■ PROMPT: Would it be possible to quote, exactly and in full, the lines from the one with "Instruction: Click the 操作 filter input field" through the end of the entries below?

(Collected data)
[Start of section]
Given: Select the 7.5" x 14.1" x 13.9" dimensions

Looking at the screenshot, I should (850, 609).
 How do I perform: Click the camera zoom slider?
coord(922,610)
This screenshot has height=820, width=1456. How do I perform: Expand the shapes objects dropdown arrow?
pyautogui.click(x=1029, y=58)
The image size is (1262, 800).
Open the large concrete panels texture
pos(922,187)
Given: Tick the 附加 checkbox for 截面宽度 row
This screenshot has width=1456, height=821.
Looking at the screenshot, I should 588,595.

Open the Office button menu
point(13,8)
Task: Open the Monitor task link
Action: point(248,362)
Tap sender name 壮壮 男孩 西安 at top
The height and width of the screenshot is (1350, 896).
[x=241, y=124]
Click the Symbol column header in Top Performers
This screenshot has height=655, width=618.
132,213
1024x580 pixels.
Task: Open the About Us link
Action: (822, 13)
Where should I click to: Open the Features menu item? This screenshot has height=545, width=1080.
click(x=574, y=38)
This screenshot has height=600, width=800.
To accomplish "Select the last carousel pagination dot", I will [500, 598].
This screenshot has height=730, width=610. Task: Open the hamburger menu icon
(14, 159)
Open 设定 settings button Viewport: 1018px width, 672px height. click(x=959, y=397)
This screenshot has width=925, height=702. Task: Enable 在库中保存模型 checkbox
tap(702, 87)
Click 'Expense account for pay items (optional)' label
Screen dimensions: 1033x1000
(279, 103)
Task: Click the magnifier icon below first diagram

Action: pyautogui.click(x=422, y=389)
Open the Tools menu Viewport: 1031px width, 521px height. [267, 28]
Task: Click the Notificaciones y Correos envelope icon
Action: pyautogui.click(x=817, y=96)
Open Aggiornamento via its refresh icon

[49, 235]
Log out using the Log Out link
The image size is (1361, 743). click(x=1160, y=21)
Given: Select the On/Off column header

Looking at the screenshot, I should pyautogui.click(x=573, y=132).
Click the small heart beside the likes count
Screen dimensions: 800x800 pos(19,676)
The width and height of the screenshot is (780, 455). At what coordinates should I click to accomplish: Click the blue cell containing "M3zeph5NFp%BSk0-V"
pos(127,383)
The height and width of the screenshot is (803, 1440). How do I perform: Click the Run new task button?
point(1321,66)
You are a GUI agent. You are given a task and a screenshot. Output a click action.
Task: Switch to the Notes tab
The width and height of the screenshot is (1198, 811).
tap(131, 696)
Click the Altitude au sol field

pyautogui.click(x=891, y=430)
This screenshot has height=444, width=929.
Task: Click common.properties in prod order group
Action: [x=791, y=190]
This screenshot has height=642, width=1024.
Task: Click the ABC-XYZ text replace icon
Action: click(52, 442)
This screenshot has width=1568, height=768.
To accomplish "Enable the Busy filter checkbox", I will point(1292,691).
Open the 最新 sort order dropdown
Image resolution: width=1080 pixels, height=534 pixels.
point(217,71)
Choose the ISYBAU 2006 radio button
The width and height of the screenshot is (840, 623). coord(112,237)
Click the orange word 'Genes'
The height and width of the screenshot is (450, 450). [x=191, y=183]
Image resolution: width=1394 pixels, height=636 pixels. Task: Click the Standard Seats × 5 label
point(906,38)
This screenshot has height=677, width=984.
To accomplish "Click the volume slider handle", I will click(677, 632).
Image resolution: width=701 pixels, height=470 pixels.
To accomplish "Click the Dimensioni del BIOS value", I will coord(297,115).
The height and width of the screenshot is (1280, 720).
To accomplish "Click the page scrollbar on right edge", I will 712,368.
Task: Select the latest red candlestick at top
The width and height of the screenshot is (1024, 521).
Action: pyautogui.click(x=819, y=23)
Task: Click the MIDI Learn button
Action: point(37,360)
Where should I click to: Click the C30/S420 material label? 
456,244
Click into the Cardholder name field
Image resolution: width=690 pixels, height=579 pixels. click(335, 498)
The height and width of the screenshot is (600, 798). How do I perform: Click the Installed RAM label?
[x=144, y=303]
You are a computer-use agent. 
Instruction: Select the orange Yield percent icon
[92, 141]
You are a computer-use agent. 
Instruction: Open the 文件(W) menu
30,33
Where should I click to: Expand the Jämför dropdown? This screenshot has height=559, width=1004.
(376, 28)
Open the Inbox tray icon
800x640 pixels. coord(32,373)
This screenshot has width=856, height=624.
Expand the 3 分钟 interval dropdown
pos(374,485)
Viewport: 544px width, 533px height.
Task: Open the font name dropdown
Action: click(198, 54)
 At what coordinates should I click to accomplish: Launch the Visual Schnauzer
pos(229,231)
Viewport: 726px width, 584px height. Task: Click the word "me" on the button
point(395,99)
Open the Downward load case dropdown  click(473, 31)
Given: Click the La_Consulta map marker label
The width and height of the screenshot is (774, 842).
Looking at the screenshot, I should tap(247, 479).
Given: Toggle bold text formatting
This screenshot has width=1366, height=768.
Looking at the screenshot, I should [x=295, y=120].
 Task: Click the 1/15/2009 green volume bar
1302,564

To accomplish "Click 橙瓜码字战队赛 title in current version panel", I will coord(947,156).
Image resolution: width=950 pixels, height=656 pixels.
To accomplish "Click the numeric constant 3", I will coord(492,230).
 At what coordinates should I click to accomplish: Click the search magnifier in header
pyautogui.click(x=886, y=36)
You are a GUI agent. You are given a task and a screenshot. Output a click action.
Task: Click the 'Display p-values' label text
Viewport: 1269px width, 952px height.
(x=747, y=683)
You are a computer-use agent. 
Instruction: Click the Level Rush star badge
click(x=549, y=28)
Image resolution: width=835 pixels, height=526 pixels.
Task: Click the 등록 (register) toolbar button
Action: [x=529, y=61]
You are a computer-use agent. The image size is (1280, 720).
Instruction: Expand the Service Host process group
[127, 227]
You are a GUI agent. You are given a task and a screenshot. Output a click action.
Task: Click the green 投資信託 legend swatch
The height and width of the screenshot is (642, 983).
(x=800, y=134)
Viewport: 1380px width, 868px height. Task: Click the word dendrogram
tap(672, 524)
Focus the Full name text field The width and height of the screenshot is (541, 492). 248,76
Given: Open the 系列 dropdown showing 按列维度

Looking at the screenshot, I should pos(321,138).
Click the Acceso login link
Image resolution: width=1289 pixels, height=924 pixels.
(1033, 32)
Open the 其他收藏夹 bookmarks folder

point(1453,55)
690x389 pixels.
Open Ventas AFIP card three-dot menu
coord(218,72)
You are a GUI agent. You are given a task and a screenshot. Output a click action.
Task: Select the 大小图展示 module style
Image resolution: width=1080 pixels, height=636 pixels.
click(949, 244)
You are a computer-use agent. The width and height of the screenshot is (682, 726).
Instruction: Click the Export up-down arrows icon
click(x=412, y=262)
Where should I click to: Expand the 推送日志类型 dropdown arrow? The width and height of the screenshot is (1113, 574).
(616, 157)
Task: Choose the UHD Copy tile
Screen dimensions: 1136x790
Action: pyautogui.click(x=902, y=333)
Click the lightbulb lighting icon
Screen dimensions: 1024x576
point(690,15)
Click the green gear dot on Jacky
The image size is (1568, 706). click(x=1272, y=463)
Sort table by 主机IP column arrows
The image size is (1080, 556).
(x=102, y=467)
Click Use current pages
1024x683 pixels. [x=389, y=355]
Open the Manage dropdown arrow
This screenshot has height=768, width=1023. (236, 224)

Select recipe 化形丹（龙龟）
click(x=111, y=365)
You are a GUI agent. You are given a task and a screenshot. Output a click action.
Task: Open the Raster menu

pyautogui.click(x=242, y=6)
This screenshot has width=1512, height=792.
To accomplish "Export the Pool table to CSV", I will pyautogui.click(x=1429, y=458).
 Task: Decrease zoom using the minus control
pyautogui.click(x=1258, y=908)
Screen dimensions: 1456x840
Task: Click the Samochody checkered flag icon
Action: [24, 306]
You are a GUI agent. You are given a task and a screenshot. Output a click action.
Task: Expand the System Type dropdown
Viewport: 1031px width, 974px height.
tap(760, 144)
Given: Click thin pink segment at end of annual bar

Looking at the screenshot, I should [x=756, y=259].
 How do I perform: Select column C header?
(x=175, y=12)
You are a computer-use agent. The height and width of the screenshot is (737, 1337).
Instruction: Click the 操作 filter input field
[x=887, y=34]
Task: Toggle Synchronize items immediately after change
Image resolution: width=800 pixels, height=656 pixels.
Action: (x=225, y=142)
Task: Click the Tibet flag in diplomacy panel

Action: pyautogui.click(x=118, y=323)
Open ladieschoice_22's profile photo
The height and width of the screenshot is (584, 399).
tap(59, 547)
[End of section]
■ RESULT OF THIS EXERCISE:
Instruction: Click the 操作 filter input field
[x=887, y=34]
Task: Toggle Synchronize items immediately after change
Image resolution: width=800 pixels, height=656 pixels.
Action: (x=225, y=142)
Task: Click the Tibet flag in diplomacy panel

Action: pyautogui.click(x=118, y=323)
Open ladieschoice_22's profile photo
The height and width of the screenshot is (584, 399).
tap(59, 547)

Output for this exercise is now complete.